A idéia de que as transações e crédito de dividas não resgatadas, um mercado, conforme já se disse, de US$ 520 trilhões, poderá ser comprado pelo governo norte-americano, como alguns economistas consideram, não é realista.
O valor destes títulos tóxicos é quase 10 vezes maior que o valor do Produto Interno Bruto mundial. A única solução provável é o fortalecimento o mercado habitacional, que é o ponto inicial de todo o problema.
A senhora conformou um plano para que as dívidas não resgatadas, que foi adotado pelo governo Obama. Acredita que este plano terá resultados imediatos?
Sim, este é um plano simples que criei para as renegociações de todos empréstimos habitacionais hipotecados. A idéia é reduzir todas as prestações mensais em 50%, e isto deverá ser feito agora, hoje.
É certo que este plano colocará dinheiro nos bolsos dos proprietários das casas, tonificará a economia, ajudará a criação de demanda no mercado de casa própria e interromperá a queda de seu valor. Assim, reduzirá a queda no valor da dívida não resgatada, coberta por seguros e transações creditícias de dívidas não resgatadas.
Esta é a única forma realista de ajudar todas as instituições financeiras e os bancos. Este é um plano específico que publiquei, e recomendei pessoalmente, ao grupo de transição econômica do presidente Obama, depois de pedido oficial de Julius Zenachowski, em 15 de novembro do ano passado.
Sinto-me feliz em dizer que o próprio presidente Obama declarou em discurso público, há três semanas, que adotou e executará meu plano. Mas, resta verificarmos se a política da Casa Branca será tão extensa e tão profunda quanto proponho, e como é necessário que seja.

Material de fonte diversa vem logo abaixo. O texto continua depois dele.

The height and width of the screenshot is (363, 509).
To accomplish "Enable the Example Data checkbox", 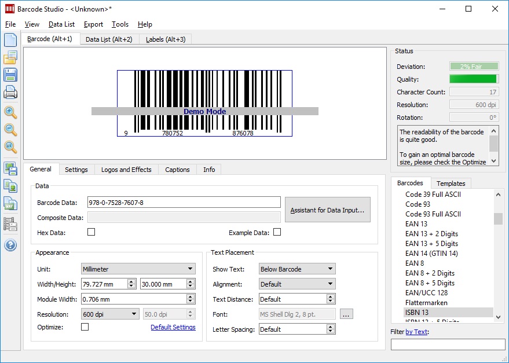I will click(277, 231).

A partir do momento em que estabilizarmos a economia desta forma, restará examinarmos o tema da criação de novas regulamentações do mercado financeiro, tema que por enquanto permanece em aberto.
A Europa tem ficado muito atrás na coordenação e adoção de soluções eficazes para a crise econômica. Isto teria como resultado o atraso de recuperação da economia na Europa, mais do que nos EUA?
Sim, a União Européia é muito lenta para tomar decisões, apesar de a crise a tenha afetado pelo menos tanto quanto aos EUA, se não mais. A recuperação da Europa poderá realmente demorar muito mais do que nos EUA.
Uma nova arquitetura para o sistema financeiro mundial é considerada por muitos como um passo indispensável. Que mudanças são indispensáveis?
Existem dois tipos de mudanças que devem ser realizadas: novas instituições mundiais e novas políticas nacionais. Para as primeiras proponho - já há alguns anos - que devemos substituir as instituições de Bretton Woods, que controlam a economia mundial desde a Segunda Guerra Mundial, atribuindo um papel hegemônico ao dólar norte-americano e à economia dos EUA, e incentivar a exportação de recursos baratos pelas economias emergentes. Estas instituições incluem o Banco Mundial, o Fundo Monetário Internacional e a Organização Mundial o Comércio.
Proponho ainda o ''esverdeamento de Bretton Woods''. Em essência, proponho a criação de instituições que sejam semelhantes ao mercado de carbono que criei para o Protocolo de Kyoto, em dezembro de 1997, um mercado no qual são negociados mais US$ 80 bilhões anuais, e que já transferiu US$ 23 bilhões aos países emergentes para programas de tecnologia limpa.
A idéia é atribuir direitos de uso para ativos patrimoniais ambientais (água, biodiversidade e emissão de carbono) a todas as nações do mundo, e permitir a flexibilização das transações destes direitos.
Estes direitos serão mantidos dentro do âmbito das restrições mundiais de uso dos recursos que são aceitos, e de longo prazo, para a sobrevivência humana. Tais instituições poderão simultaneamente incentivar a estabilidade financeira e reerguer a divisão mundial.